TASK ITEM: From the passage below on press coverage of the abortion ruling, print the words between "Partial-Truth Journalism" and "abortion call it?", inclusive, without changing anything.

SOURCE PASSAGE:
+---+

Unless, at times, it's language used in the media. Last week's ruling by a federal judge in San Francisco against the national partial-birth abortion ban has elicited a fair amount of comment from the pundit class. But not as much as the media coverage of the ruling. Weblog first noticed exasperation from The Wall Street Journal's Best of the Web Today:

Partial-Truth Journalism
In an article on a court ruling striking down the Partial Birth Abortion Act of 2003, the Associated Press gets tripped up by the terminology: "Doctors call it intact dilation and extraction but abortion foes refer to it as 'partial-birth abortion.' " How come we get scare quotes around the plain-English term but not around the clinical one? And what do doctors who oppose abortion call it?

Boston Globe columnist Jeff Jacoby notes that the Associated Press isn't alone, giving a rundown of media contortionism (italics are his):

Newsday: "Doctors call it intact dilation and extraction but abortion foes refer to it as `partial-birth abortion.' "

+---+

DATASET EXTRACT:
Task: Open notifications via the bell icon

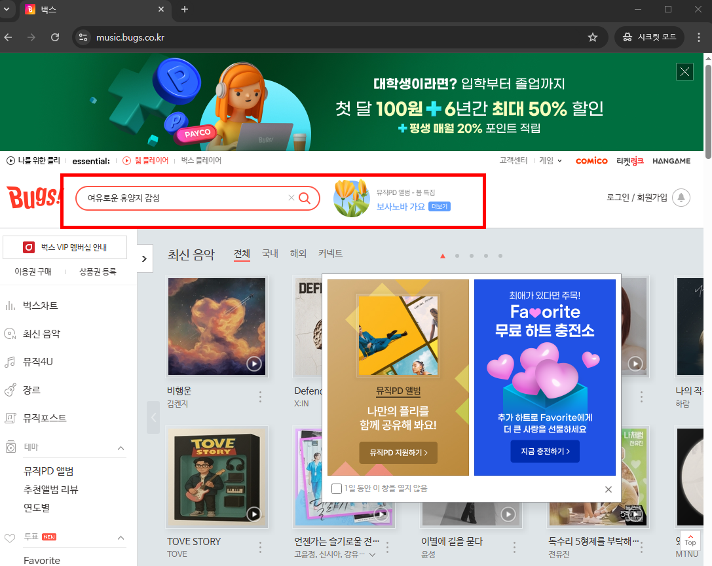Action: click(x=681, y=198)
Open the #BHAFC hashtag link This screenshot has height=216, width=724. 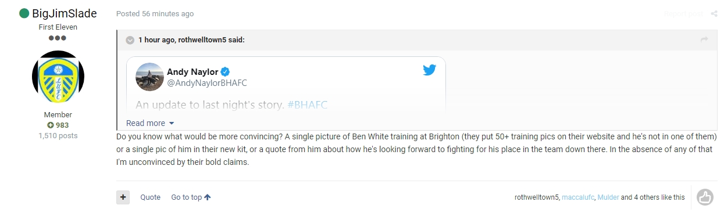tap(308, 105)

+---+

TASK RESPONSE:
Partial-Truth Journalism
In an article on a court ruling striking down the Partial Birth Abortion Act of 2003, the Associated Press gets tripped up by the terminology: "Doctors call it intact dilation and extraction but abortion foes refer to it as 'partial-birth abortion.' " How come we get scare quotes around the plain-English term but not around the clinical one? And what do doctors who oppose abortion call it?